Für die Patienten meist gut, für mich als Hinterbliebene sehr schwer.

Meine Oma ist vor kurzem an Leukämie gestorben.

Meine Oma war der positivste Mensch den ich je gekannt habe. Und eine der stärksten Frauen die ich je kennen lernen durfte. Mein Großvater hatte schwer Parkinson und Alzheimer. Und obwohl er ein Pflegefall war, wollte sie ihn nie ins Heim geben. Selbst zu Zeiten wo er am Boden lag und Halluzinationen hatte oder sie nach über 50 Jahren Ehe gefragt hat wer sie denn ist. Es war ihr egal, denn sie hätte ihr Leben gegeben nur damit er nicht in ein Heim muss. Sie hielt dies als Pflicht als Ehefrau.
Ich habe sie später mal gefragt, und sie sagte "Ich habe deinen Opa ein Jahr gepflegt. Ein Jahr voller Trauer, Tränen und voller Stunden wo ich dachte ich zerbreche daran. Doch wenn dein Opa mich Abends mit Tränen in den Augen ansah und mich in den Arm nahm, wusste ich immer ich hatte den richtigen Weg gewählt"
Mein Opa verstarb im Krankenhaus an einer Lungenentzündung. Ich hatte ihn zwei Tage vorher besucht, doch er erkannte mich nicht und mir brach es das Herz.

Es war schwer für meine Oma, und doch hat sie immer den Kopf oben gelassen. Hat sich nie unterkriegen lassen. Denn der Spruch den sie von ihrer Mutter hatte war "Das schaff ich schon, das schaff ich schon, das schaff ich ganz alleine" und sie lebte diesen Spruch regelrecht.
Ich habe meine Oma oft weinen sehen, und doch hat sie immer kurz danach gelächelt und mir einen Kuss auf die Stirn gegeben und immer gesagt "Es kann ja nur alles wieder gut werden"

Vor 7 Jahren erkrankte mein Vater sehr schwer an einer seltenen Herzkrankheit. Die Ärzte hatten ihn damals 3 Jahre gegeben.
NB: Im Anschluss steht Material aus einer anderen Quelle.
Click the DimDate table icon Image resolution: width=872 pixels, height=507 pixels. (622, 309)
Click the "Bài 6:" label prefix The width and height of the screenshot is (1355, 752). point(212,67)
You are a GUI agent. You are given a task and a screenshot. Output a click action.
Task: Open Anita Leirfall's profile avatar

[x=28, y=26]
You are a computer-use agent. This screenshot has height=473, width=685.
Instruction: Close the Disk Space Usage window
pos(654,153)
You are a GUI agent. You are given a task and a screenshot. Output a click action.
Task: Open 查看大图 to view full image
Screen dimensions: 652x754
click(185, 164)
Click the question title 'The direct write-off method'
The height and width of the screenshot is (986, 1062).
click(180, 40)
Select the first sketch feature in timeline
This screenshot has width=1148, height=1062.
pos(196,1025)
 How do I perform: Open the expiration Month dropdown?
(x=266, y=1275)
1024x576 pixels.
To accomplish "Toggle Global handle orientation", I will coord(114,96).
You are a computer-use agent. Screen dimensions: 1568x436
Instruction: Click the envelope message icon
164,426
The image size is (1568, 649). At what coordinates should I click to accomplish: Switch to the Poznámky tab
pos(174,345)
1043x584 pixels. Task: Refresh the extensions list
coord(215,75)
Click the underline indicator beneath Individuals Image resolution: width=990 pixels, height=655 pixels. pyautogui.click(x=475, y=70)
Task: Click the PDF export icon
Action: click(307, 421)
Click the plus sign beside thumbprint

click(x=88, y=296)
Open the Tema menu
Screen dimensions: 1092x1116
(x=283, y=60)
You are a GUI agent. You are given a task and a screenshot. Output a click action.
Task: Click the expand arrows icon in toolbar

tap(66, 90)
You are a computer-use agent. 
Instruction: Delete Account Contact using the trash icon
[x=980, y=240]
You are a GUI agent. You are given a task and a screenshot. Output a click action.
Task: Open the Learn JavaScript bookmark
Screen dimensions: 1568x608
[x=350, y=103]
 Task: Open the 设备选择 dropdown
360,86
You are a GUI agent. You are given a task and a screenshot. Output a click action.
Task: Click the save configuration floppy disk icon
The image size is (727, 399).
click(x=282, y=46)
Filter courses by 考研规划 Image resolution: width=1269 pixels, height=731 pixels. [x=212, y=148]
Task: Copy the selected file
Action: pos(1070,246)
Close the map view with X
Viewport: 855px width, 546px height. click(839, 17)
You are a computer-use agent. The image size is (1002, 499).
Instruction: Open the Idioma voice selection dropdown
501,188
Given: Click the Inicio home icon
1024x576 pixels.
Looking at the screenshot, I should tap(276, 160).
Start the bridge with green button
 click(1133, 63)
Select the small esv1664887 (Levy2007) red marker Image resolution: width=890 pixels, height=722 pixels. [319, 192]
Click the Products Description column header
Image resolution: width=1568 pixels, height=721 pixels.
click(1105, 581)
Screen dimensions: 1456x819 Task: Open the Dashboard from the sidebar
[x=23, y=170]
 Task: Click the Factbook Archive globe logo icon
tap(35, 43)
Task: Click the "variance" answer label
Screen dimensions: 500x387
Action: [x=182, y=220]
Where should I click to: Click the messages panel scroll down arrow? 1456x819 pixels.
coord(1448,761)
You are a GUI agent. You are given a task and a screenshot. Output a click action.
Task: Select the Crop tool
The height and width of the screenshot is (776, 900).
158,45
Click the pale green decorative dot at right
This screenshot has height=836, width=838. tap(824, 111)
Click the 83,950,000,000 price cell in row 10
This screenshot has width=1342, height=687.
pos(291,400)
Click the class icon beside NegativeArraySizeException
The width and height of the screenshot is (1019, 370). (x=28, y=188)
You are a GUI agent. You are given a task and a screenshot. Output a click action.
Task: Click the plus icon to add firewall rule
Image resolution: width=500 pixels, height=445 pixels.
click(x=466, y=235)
Aber er hat gekämpft. Und vor einem Jahr kam Lungenkrebs durch Asbesth hinzu. Es läuft eine Chemo nach der anderen und nichts hilft. Mittlerweile ist mein Vater auf die Hilfe seiner Kinder angewiesen. Denn er schafft es nicht mal mehr zum Briefkasten.

Mitte Januar ging es meinem Vater sehr schlecht. Aber er wollte nicht ins Krankenhaus. Er hatte nach einer Chemo Magen-Darm-Grippe bekommen. Sein Hausarzt hat ihn nicht eingewiesen obwohl er Tagelang weder flüssigkeit noch Nahrung bei sich behalten hat (Und ich bin noch immer ein wenig sauer auf den Arzt) Also haben ich und meine Mutter uns abgewechselt ihn zu betreuen. Ich vor der Arbeit, sie nach der Arbeit. Meine Oma war jeden Tag da, aber hatte nie die Kraft sich richtig um Ihren Sohn zu kümmern. Es war sehr schwer für sie, da sie sich auch seit Tagen nicht gut fühlte. Als ich eines morgens um drei einen anruf von meinen Dad bekam, dass er hilfe brauchte, hat er endlich eingesehen das es das Beste ist doch ins Krankenhaus zu gehen. Mein Vater sah aus wie der laufende Tot... und es tat bei jedem Besuch im Krankenhaus weh ihn zu sehen. Meine Oma habe ich immer beruhigt, das alles gut wird. Und ich hatte recht. Er kam wieder ein wenig auf die Beine.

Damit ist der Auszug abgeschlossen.